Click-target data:
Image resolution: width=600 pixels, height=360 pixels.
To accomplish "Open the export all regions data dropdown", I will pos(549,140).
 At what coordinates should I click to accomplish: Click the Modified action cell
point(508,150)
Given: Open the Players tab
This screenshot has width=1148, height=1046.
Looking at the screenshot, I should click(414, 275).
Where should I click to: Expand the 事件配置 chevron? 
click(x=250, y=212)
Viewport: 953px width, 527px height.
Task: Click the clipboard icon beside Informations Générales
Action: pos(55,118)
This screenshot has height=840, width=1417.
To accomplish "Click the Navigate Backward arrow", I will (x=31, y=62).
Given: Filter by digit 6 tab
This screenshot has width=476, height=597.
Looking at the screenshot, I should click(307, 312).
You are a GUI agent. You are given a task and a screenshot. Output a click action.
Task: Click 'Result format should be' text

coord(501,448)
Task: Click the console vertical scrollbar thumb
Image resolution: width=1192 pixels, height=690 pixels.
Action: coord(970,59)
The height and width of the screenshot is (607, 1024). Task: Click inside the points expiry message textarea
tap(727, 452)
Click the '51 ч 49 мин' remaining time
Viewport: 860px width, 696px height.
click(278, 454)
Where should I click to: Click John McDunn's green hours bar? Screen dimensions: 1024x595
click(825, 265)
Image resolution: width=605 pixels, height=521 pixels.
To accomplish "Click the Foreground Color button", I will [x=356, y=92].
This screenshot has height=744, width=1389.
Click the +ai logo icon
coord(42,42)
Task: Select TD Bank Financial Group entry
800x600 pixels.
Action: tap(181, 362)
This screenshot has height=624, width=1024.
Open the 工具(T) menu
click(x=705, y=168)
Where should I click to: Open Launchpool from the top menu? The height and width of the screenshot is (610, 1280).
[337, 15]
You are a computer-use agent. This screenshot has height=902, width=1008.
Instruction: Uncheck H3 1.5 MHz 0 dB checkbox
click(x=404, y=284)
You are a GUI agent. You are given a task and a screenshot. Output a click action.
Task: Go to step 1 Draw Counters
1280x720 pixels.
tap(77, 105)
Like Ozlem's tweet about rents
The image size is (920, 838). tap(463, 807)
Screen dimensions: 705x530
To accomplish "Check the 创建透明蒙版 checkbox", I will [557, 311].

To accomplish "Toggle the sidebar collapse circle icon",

● **GOAL**:
Copy the listing from the line containing "You are a computer-use" through the line containing "tap(77, 105)", with every line kept, requests included. Shift each coordinate in the answers by adding 50 to it.

● **RESULT FOR THIS TASK**:
You are a computer-use agent. This screenshot has height=902, width=1008.
Instruction: Uncheck H3 1.5 MHz 0 dB checkbox
click(x=454, y=334)
You are a GUI agent. You are given a task and a screenshot. Output a click action.
Task: Go to step 1 Draw Counters
1280x720 pixels.
tap(127, 155)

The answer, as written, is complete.